Technology then: the Apollo program and tokamaks
Technology now: the ISS, photography of a black hole

dark matter/energy theory is literally the science version of 'We don't understand what's happening, it must be magic'. Can't be proven, can't be explained, can't be observed. They were probably too embarrassed to admit that they were being unable to explain what's causing this that they just made this dark shit up on the fly, and every science babby just rolled with it. So yeah, that user is probably right.

ISS hasn't been Technology of the Now for a long time

imagine being a complete fucking retard like this guy

en.wikipedia.org/wiki/Galaxy_rotation_curve

There's literally a Mars colony ship prototype being built in a field in Texas. Rockets now fly back and land themselves, and unlike the Shuttle it's actually cost effective. ITER is still slowly chugging towards completion, while half a dozen private companies are building fusion reactors of their own.

You retarded nigger.
Eugenics was literally practiced 100 years ago, including in America

>There's literally a Mars colony ship prototype being built in a field in Texas. Rockets now fly back and land themselves, and unlike the Shuttle it's actually cost effective.

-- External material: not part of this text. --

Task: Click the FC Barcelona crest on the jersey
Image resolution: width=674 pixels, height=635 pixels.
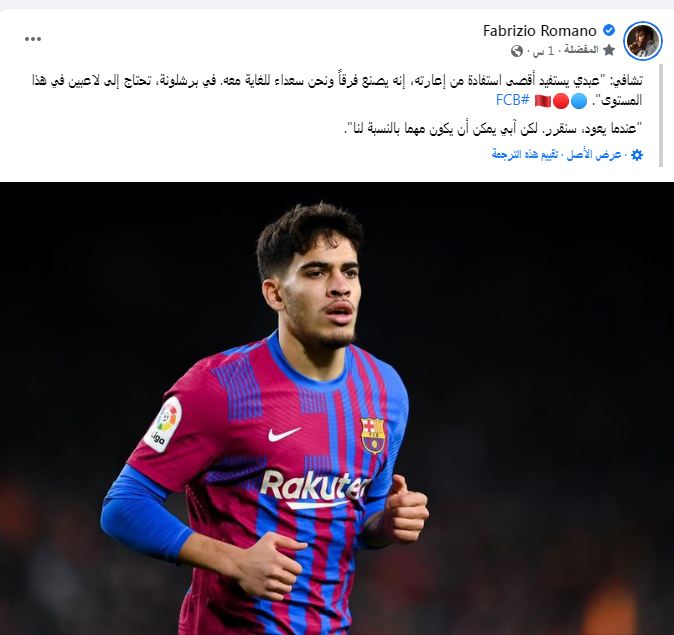Action: [x=372, y=436]
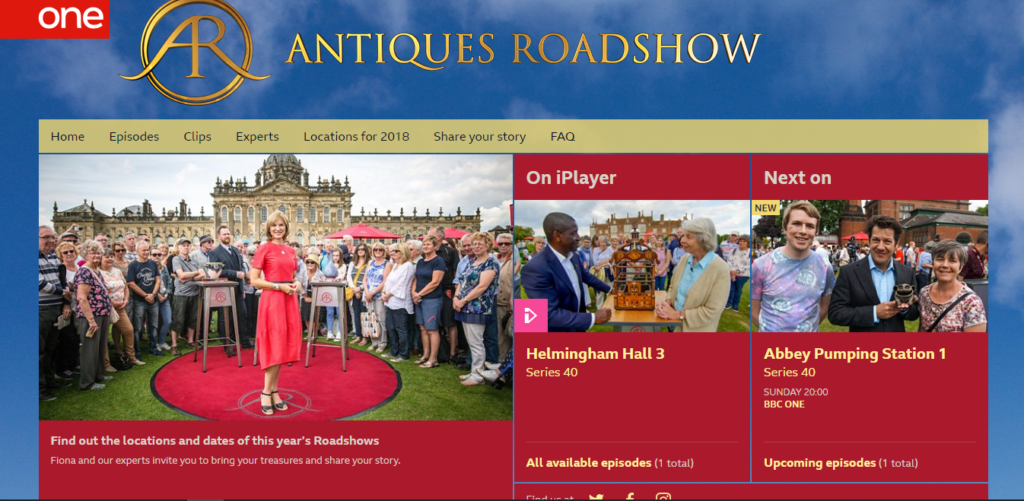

ITER is still slowly chugging towards completion, while half a dozen private companies are building fusion reactors of their own.
60s lostech slowly being recovered is not progress.

There are several alternative theories to dark matter which are no less valid, but everyone has a hard-on for dark matter, so they get ignored. Even if those theories make sense, they'll still get shot down because "they aren't as good as the dark matter theory" despite the fact that dark matter is just as outlandish a theory. Dark matter/energy is essentially science's "god" that everyone just assumes must exist, because if it didn't exist, nothing would make sense anymore. So we'll pretend it exists, even though there is no evidence that it does.

I'd highly recommend sitting this discussion out if you have zero comprehension of what's being discussed, user.

This, but unironically.
Dark matter is an ad hoc parameter created so the theory keeps working.